Market-Wide Pressure on Resources
The selloff was not isolated to Anglo American. Peers across the London market felt the pressure, with Antofagasta sliding 2.45%, Rio Tinto down 1.43%, and Glencore falling 1.09%. Analysts cited the sector as the weakest performer in London for the session. The primary catalysts were Brent crude oil sustaining a level above $100 per barrel and a rapid reassessment of the timing for potential Bank of England rate cuts, which removed a key support for cyclical and growth-sensitive equities.
Fundamental and Technical Challenges
Anglo American's stock now trades nearly 18% below its 52-week high of 3,877 pence, reached on February 25. This represents a significant reversal for a company that was recently a leader in the London mining sector's rally. The decline on Friday was exacerbated by the stock trading ex-dividend, meaning new buyers were no longer entitled to the final dividend payment of 16 U.S. cents per share, a technical factor that often applies immediate selling pressure.
The company's operational outlook has also clouded. In February, Anglo American reduced its 2026 copper production guidance to a range of 700,000 to 760,000 metric tons, down from a previous forecast of 760,000 to 820,000 tons. Concurrently, it warned that its De Beers diamond unit was likely to post a loss for the 2025 financial year. Shortly after, the company reported a substantial $3.7 billion annual loss, which included a fresh $2.3 billion impairment charge against the diamond division, and cut its total dividend to $0.23 per share.
Broader Economic Threats
Market strategists highlighted the risks posed by sustained energy price inflation. "The longer the disruption goes on, the greater the impact on energy prices and in turn global inflation," noted Danni Hewson, head of financial analysis at AJ Bell. This environment has caused money markets to largely abandon bets on a Bank of England rate cut as soon as March, increasing the strain on sectors tied to economic growth.
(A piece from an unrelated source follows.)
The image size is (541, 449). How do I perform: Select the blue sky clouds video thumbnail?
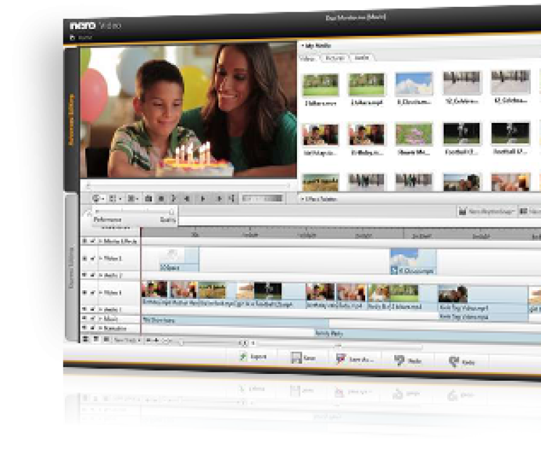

Jonathan Stubbs, an analyst at Berenberg, identified "a prolonged closure and persistently high energy prices" as principal threats to the global economy, with particular investor focus on tensions affecting the Strait of Hormuz, a critical chokepoint for oil shipments. Investment bank Goldman Sachs projected that Brent crude would maintain a price above $100 per barrel throughout March.
Strategic Pivot and the Teck Merger
Amid these challenges, Anglo American is progressing with a major strategic overhaul. CEO Duncan Wanblad stated on February 5, "We are committed to seeing our portfolio transformation through to its conclusion." The plan involves divesting its diamond, nickel, and steelmaking coal businesses to refocus on copper and iron ore.
Central to this shift is the proposed $53 billion all-stock merger with Canadian miner Teck Resources. Wanblad, speaking again on February 20, indicated he expects the transaction to close between September 2026 and March 2027, pending regulatory approvals from authorities in China and South Korea.
The immediate path for the share price appears contingent on the interplay between commodity markets. A scenario where oil prices moderate while copper prices remain firm could reignite investor interest in Anglo American's copper-centric strategy and the Teck merger. However, a prolonged energy price shock, coupled with further operational disappointments from De Beers or its copper division, would likely keep the stock under significant pressure, well below its late-February peak.